## EXERCISE BRIEF
Copy the lines verbatim, beginning at the line that contains "Image resolution: width=1568" and stopping after the line that contains "Action: 400,107".

Element and text position data
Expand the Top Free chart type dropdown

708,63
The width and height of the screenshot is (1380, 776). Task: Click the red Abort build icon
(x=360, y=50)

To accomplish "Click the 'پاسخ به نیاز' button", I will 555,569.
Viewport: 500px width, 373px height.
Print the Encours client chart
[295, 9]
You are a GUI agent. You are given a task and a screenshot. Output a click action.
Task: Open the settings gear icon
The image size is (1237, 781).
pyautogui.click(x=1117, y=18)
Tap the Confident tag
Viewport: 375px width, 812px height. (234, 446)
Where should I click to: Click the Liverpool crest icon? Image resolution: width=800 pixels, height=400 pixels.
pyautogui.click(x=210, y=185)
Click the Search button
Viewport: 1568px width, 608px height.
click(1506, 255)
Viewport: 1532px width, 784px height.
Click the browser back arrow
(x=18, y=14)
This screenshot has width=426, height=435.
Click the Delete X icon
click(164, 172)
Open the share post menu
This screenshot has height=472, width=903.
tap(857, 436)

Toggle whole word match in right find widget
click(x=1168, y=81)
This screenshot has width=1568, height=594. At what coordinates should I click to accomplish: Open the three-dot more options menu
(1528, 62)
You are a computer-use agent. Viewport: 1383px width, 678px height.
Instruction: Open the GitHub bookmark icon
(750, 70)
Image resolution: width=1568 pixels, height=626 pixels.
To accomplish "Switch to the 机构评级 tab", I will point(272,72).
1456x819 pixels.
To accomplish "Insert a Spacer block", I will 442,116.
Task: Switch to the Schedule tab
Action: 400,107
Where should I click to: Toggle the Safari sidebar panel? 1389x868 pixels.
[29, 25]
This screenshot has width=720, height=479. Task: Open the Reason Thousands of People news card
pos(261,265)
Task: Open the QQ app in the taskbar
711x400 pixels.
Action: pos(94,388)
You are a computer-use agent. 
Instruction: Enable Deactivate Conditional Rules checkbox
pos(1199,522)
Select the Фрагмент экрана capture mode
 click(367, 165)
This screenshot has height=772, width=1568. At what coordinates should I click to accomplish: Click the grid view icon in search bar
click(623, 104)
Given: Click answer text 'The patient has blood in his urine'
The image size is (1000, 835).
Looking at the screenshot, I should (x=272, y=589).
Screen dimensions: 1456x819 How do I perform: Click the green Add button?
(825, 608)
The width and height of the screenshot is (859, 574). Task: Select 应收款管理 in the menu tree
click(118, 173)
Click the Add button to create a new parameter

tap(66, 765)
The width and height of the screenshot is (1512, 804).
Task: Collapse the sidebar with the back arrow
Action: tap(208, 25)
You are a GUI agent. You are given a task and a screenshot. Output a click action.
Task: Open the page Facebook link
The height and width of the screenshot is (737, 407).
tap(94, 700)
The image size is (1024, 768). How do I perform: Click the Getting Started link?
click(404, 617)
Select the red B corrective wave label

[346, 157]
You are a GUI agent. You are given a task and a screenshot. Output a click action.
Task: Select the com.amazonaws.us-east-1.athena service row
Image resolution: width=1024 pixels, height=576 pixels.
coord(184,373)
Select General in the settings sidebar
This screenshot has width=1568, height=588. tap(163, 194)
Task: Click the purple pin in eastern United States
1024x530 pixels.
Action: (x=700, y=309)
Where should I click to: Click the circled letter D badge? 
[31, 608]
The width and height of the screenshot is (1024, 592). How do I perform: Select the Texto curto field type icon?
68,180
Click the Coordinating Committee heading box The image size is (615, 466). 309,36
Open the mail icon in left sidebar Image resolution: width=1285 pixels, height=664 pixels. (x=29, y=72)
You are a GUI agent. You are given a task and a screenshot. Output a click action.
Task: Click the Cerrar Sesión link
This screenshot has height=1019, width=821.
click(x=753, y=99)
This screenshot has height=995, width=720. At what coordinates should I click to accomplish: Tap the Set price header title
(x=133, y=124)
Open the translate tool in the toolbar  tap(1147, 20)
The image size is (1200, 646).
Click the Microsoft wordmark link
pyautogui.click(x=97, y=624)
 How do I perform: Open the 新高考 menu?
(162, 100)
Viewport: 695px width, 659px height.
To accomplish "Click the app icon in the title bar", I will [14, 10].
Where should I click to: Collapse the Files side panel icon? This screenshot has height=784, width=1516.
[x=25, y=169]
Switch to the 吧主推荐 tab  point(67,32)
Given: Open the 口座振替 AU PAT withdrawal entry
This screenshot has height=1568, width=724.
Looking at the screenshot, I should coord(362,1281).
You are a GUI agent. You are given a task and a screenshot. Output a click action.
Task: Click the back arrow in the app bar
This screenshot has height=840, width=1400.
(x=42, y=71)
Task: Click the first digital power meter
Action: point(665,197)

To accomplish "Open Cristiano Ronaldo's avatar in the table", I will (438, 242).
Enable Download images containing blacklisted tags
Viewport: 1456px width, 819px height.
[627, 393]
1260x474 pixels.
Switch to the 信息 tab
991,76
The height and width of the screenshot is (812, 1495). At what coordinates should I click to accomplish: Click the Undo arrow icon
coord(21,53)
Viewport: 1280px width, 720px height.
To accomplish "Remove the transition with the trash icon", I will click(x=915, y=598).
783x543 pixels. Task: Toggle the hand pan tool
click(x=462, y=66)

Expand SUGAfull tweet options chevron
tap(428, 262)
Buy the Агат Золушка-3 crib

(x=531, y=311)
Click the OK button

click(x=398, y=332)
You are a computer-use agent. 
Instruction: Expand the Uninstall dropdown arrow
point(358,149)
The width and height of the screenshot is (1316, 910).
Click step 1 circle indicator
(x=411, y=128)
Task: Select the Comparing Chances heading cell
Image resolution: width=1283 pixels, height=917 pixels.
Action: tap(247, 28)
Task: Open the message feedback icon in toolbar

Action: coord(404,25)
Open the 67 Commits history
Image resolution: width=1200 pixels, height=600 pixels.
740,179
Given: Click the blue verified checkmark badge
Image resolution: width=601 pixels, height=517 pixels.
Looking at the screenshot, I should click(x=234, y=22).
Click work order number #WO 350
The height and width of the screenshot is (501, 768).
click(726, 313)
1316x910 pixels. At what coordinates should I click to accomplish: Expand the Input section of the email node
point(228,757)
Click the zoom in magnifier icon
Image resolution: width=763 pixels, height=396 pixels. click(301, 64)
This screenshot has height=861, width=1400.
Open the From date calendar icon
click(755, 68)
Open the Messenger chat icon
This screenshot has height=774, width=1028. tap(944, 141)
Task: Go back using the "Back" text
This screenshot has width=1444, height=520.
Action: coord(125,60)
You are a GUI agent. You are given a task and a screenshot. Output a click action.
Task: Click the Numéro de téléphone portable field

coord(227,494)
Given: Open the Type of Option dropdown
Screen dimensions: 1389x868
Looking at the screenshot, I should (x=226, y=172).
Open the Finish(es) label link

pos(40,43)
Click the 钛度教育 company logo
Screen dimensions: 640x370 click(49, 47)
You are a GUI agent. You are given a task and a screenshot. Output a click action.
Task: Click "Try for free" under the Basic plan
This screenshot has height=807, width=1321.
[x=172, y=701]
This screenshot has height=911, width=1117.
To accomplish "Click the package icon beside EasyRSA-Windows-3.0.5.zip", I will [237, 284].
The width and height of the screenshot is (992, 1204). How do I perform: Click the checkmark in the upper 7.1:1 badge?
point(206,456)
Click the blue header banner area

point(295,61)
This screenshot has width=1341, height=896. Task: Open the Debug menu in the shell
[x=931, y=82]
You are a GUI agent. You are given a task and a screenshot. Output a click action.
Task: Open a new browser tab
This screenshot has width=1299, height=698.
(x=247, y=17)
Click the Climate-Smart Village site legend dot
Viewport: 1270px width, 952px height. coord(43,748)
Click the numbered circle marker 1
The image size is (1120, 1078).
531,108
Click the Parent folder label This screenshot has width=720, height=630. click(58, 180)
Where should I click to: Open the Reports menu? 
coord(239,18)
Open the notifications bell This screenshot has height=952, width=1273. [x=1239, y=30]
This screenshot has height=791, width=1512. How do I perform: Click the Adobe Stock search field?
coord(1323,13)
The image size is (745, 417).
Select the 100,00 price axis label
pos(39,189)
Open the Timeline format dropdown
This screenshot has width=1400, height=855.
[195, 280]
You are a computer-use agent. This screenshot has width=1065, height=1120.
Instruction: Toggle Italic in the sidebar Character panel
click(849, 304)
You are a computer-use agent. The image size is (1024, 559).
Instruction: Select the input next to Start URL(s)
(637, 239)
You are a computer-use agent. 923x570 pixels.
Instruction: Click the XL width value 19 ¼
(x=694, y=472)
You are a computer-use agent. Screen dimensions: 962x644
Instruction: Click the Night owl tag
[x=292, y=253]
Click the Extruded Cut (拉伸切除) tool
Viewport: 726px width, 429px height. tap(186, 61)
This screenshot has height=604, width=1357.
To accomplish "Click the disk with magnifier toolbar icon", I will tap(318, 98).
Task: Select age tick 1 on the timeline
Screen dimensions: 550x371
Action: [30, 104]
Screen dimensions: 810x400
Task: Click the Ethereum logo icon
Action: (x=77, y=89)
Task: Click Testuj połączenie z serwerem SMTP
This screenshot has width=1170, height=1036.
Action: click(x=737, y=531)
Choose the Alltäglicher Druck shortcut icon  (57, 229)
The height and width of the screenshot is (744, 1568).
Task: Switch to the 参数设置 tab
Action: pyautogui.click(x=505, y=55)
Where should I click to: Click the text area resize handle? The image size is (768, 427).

## SOLUTION
Image resolution: width=1568 pixels, height=626 pixels.
To accomplish "Switch to the 机构评级 tab", I will point(272,72).
1456x819 pixels.
To accomplish "Insert a Spacer block", I will 442,116.
Task: Switch to the Schedule tab
Action: 400,107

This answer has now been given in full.